You can see trace_netif_rx(skb);. This call triggers the tracepoint event for packet reception which logs the event if tracing is enabled.
Then by running gdb /usr/lib/debug/boot/vmlinux-$(uname -r)

(gdb) disassemble netif_rx_internal
Dump of assembler code for function netif_rx_internal:
   0xffffffff81a23d70 <+0>:	call   0xffffffff8108d360 <__fentry__>
   0xffffffff81a23d75 <+5>:	push   %rbx
   0xffffffff81a23d76 <+6>:	sub    $0x18,%rsp
   0xffffffff81a23d7a <+10>:	mov    %gs:0x28,%rbx
   0xffffffff81a23d83 <+19>:	mov    %rbx,0x10(%rsp)
   0xffffffff81a23d88 <+24>:	mov    %rdi,%rbx
   0xffffffff81a23d8b <+27>:	xchg   %ax,%ax
   0xffffffff81a23d8d <+29>:	nopl   0x0(%rax,%rax,1)
   0xffffffff81a23d92 <+34>:	xchg   %ax,%ax
   0xffffffff81a23d94 <+36>:	mov    %gs:0x7e611471(%rip),%esi        # 0x3520c <pcpu_hot+12>
   0xffffffff81a23d9b <+43>:	mov    %rbx,%rdi
   0xffffffff81a23d9e <+46>:	lea    0x8(%rsp),%rdx
   0xffffffff81a23da3 <+51>:	call   0xffffffff81a239e0 <enqueue_to_backlog>
   0xffffffff81a23da8 <+56>:	mov    %eax,%ebx
[...]

The disassembly confirms that at address <+29> you see a reserved 5-byte NOP (shown as nopl 0x0(%rax,%rax,1)). This placeholder is exactly what the kernel uses for its dynamic patching mechanism—when the tracepoint (or static call) is enabled, that NOP will be patched into a jump to the corresponding trampoline (and ultimately to the tracepoint handler).
In the next example, we will examine unlinkat syscall entry point (which removes a directory entry relative to a directory file descriptor) with context trace_event_raw_sys_enter , but what exactly is the content of struct trace_event_raw_sys_enter. We can get the content by searching the vmlinux.h

struct trace_event_raw_sys_enter {
	struct trace_entry ent;
	long int id;
	long unsigned int args[6];
	char __data[0];
};

Using trace_event_raw_sys_enter as context supports BTF. You can also define the context by using the old approach by defining a structure matching the same parameters defined in the format file.

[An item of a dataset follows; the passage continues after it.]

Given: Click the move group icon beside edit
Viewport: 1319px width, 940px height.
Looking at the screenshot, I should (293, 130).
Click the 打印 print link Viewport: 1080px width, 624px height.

For example, for the unlinkat syscall, this file is located at /sys/kernel/debug/tracing/events/syscalls/sys_enter_unlinkat/format which has the following content

name: sys_enter_unlinkat
ID: 849
format:
	field:unsigned short common_type;	offset:0;	size:2;	signed:0;
	field:unsigned char common_flags;	offset:2;	size:1;	signed:0;
	field:unsigned char common_preempt_count;	offset:3;	size:1;	signed:0;
	field:int common_pid;	offset:4;	size:4;	signed:1;

	field:int __syscall_nr;	offset:8;	size:4;	signed:1;
	field:int dfd;	offset:16;	size:8;	signed:0;
	field:const char * pathname;	offset:24;	size:8;	signed:0;
	field:int flag;	offset:32;	size:8;	signed:0;

print fmt: "dfd: 0x%08lx, pathname: 0x%08lx, flag: 0x%08lx", ((unsigned long)(REC->dfd)), ((unsigned long)(REC->pathname)), ((unsigned long)(REC->flag))

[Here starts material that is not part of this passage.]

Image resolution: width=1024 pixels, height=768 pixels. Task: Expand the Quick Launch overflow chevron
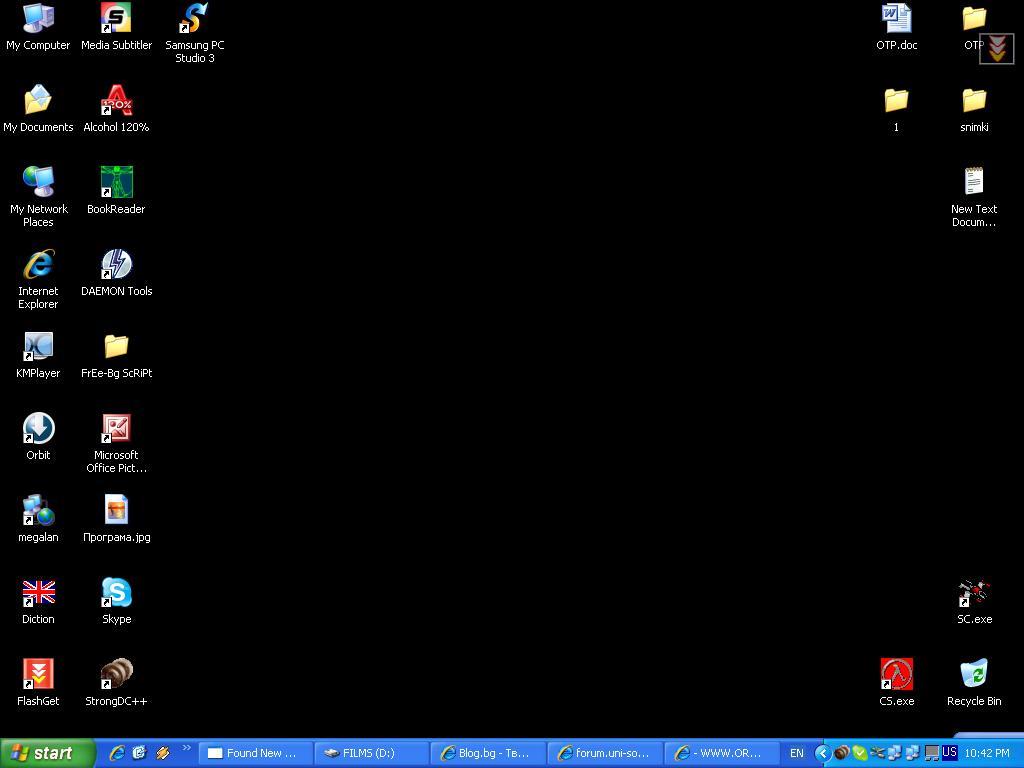186,748
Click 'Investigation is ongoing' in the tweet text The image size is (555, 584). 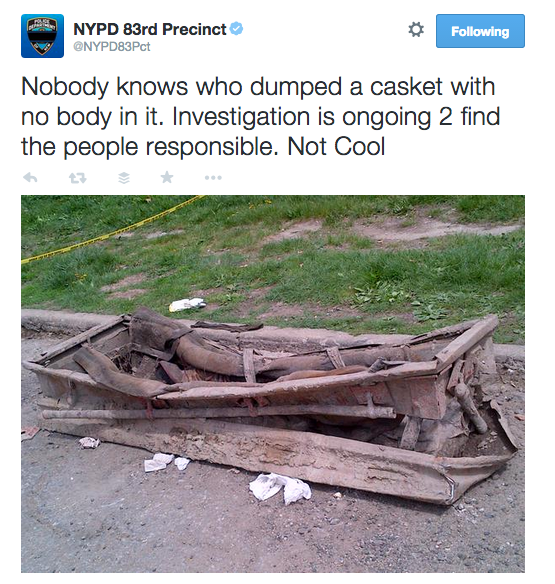pos(302,117)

Based on this information, we can deduce that the corresponding structure looks like the following:

struct trace_event_raw_sys_enter_unlinkat {
    long dfd;
    long pathname_ptr;
    long flag;
};

Then the program can use a pointer of type of that structure as context as in int trace_unlinkat(struct trace_event_raw_sys_enter_unlinkat* ctx) However, this approach is not ideal at all for portability.

If we look at the prototype int unlinkat(int dirfd, const char *pathname, int flags); which takes the following parameters: dirfd: This is a directory file descriptor. When the pathname provided is relative, it’s interpreted relative to this directory. pathname: This is the path of the file or directory to remove. If the pathname is absolute (starts with a /), the dirfd parameter is ignored. flags: This parameter allows you to modify the behavior of the call. Typically, it is set to 0 for removing files. If you want to remove a directory, you must include the AT_REMOVEDIR flag, which tells the system to remove the directory instead of a regular file.

Let’s attach a probe to the entry point of the unlinkat syscall. As you’ll see, using more examples makes the process even easier.

#define __TARGET_ARCH_x86
#include "vmlinux.h"
#include <bpf/bpf_helpers.h>
#include <bpf/bpf_tracing.h>
#include <bpf/bpf_core_read.h>

struct event {
    __u32 pid;
    char comm[16];
    char filename[256];
};

struct {
    __uint(type, BPF_MAP_TYPE_RINGBUF);
    __uint(max_entries, 4096);
} events SEC(".maps");

char _license[] SEC("license") = "GPL";

SEC("tracepoint/syscalls/sys_enter_unlinkat")
int trace_unlinkat(struct trace_event_raw_sys_enter* ctx) {
    struct event *evt;

    evt = bpf_ringbuf_reserve(&events, sizeof(struct event), 0);
    if (!evt)
        return 0;

    evt->pid = bpf_get_current_pid_tgid() >> 32;
    bpf_get_current_comm(&evt->comm, sizeof(evt->comm));
    bpf_probe_read_user_str(&evt->filename, sizeof(evt->filename), (const char *)ctx->args[1]);

    bpf_ringbuf_submit(evt, 0);

    return 0;
}

We captured the pathname by accessing the second argument (pathname is the second argument in unlinkat syscall) in the context’s args array, as shown in:

    bpf_probe_read_user_str(&evt->filename, sizeof(evt->filename), (const char *)ctx->args[1]);

By creating and removing files and directories, you should see similar output:

Successfully started! Listening for events...
Process ID: 1899, Command: rm, Filename: test1
Process ID: 1914, Command: rm, Filename: test2
Process ID: 1918, Command: rm, Filename: test3

As you saw, there tremendous amount of possibilities of using such probes, such as using tracepoint:syscalls:sys_enter_connect which allows you to monitor when a process initiates a network connection using the connect() system call, and this is just the tip of the iceberg.